A la generación del 27 se le puede asociar a una emanación de la Institución Libre de Enseñanza. La obra de la ILE fue, con toda evidencia, alcanzar la sintonía cultural y científica con Europa poco antes de que todo este esfuerzo de modernización se viniera abajo con la Guerra Civil Española, tras la cual se confiscaron todos sus bienes y la mayoría de los institucionistas tuvo que marchar al exilio, mientras que los que se quedaron hubieron de enfrentarse a la censura o la persecución. Los exiliados se dispersaron por Europa e Hispanoamérica, trasladando a diversos países su labor fecundadora de la vida cultural.


Relaciones de las mujeres del 27 con los compañeros de generación

Residencia de estudiantes (1910 –actualidad)

La Residencia de Estudiantes, el primer centro cultural de España, fue fundada en 1910 por la Junta para Ampliación de Estudios. En 1915 se traslada a su sede definitiva en Madrid.

Su director fue Alberto Jiménez Fraud, que hizo de ella una casa abierta a la creación, el pensamiento y el diálogo interdisciplinar.   

Tanto la Junta como la Residencia eran producto de las ideas renovadoras de la Institución Libre de Enseñanza, fundada en 1876 por Francisco Giner de los Ríos.




La Residencia se proponía complementar la enseñanza universitaria mediante la creación de un ambiente intelectual y de convivencia adecuado para los estudiantes y propiciar un diálogo permanente entre ciencias y artes y actuar como centro de recepción de las vanguardias internacionales.

Surgieron muchas de las figuras más destacadas de la cultura española del siglo XX, como el poeta Federico García Lorca, el pintor Salvador Dalí, el cineasta Luis Buñuel y el científico Severo Ochoa.

A ella acudían como visitantes asiduos o como residentes durante sus estancias en Madrid grandes figuras como Miguel de Unamuno, Alfonso Reyes, Manuel de Falla, Juan Ramón Jiménez, José Ortega y Gasset, Pedro Salinas, Blas Cabrera, Eugenio d'Ors o Rafael Alberti, entre muchos otros.

La Residencia fue, además, foro de debate y difusión de la vida intelectual de la Europa de entreguerras, presentada directamente por sus protagonistas. Entre las personalidades que acudieron a sus salones figuran Albert Einstein, Paul Valéry, Marie Curie, Igor Stravinsky, John M. Keynes, Alexander Calder, Walter Gropius, Henri Bergson y Le Corbusier, entre muchos otros. A menudo, estas personalidades fueron invitadas por dos asociaciones privadas que colaboraron activamente con la Residencia y unieron su labor a un amplio sector de la sociedad civil: la Sociedad de Cursos y Conferencias y el Comité Hispano-Inglés.

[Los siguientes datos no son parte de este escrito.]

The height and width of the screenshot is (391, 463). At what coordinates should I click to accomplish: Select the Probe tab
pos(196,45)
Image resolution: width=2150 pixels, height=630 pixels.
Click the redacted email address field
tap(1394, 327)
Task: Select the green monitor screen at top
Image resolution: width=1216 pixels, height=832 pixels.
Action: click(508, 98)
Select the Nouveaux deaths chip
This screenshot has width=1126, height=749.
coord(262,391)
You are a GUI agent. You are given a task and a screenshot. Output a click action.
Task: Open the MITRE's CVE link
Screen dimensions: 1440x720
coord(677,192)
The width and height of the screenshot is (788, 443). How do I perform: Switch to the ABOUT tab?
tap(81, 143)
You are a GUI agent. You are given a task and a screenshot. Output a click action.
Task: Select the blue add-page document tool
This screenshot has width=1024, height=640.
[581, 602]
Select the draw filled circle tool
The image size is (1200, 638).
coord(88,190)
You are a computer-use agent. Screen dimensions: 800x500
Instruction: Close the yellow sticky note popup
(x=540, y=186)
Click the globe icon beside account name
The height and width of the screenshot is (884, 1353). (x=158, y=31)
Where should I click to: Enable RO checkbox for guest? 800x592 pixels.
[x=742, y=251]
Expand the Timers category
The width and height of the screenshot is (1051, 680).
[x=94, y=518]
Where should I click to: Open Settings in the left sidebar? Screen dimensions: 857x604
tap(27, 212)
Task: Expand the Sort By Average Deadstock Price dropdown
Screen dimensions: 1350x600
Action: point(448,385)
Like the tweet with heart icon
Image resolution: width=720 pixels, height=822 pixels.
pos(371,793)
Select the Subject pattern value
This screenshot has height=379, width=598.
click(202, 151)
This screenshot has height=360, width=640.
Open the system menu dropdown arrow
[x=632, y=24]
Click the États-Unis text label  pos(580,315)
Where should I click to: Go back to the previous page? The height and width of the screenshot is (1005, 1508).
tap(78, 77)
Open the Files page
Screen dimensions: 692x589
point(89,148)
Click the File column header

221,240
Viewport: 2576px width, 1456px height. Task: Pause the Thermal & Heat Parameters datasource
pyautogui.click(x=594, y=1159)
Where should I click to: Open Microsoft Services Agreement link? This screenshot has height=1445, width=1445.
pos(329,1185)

    Salvador Dalí                                   
             Luis Buñuel


              Severo
            Federico García Lorca




Residencia de señoritas (1915- 1939)



La Residencia fue el primer lugar de enseñanza universitaria española para mujeres. Fue creada en 1915 por la pedagoga institucionista María Maeztu y dejó de funcionar en 1936. Desapareció tras la Guerra Civil.


La Residencia de Señoritas nace para facilitar el acceso de las españolas a los estudios medios y universitarios y crear unas élites cultivadas.


En su primer año se matricularon 30 alumnas. Cerca de la residencia se instalaron hotelitos por la Institución al International Institute for Girls in Spain. Por el aumento de matriculación de alumnas se hizo necesaria su división en grupos y la instalación de edificios alquilados por la JAE (Juventud Adventista de España). Cuando se cumplieron cien años de la puesta en marcha de aquella iniciativa, han querido celebrar el centenario del grupo femenino de la Residencia rindiendo homenaje al que fue el primer centro oficial creado en España para fomentar la educación de la mujer.

Entre sus instalaciones disponía de alojamiento para las estudiantes, laboratorios para realizar prácticas y biblioteca, donde se comenzaron a impartir las primeras clases de biblioteconomía (disciplina encargada de la conservación, organización y administración de las bibliotecas). La residencia siguió en muchos aspectos el modelo de la Residencia de Estudiantes para varones. Su objetivo principal era el fomento de la educación universitaria para la mujer.


Victoria Kent, Matilde Huici, Delhy Tejero o Josefina Carabias fueron algunas de sus residentes más destacadas. María Goyri, María Zambrano, Victorina Durán o Maruja Mallo formaron parte de su profesorado. Zenobia Camprubí, Gabriela Mistral, Victoria Ocampo, María Martínez Sierra, Clara Campoamor o Concha Méndez participaron en sus actividades.
Con motivo de su centenario se celebró una exposición, un ciclo de conferencias y mesas redondas y se elaboraron diversos materiales didácticos.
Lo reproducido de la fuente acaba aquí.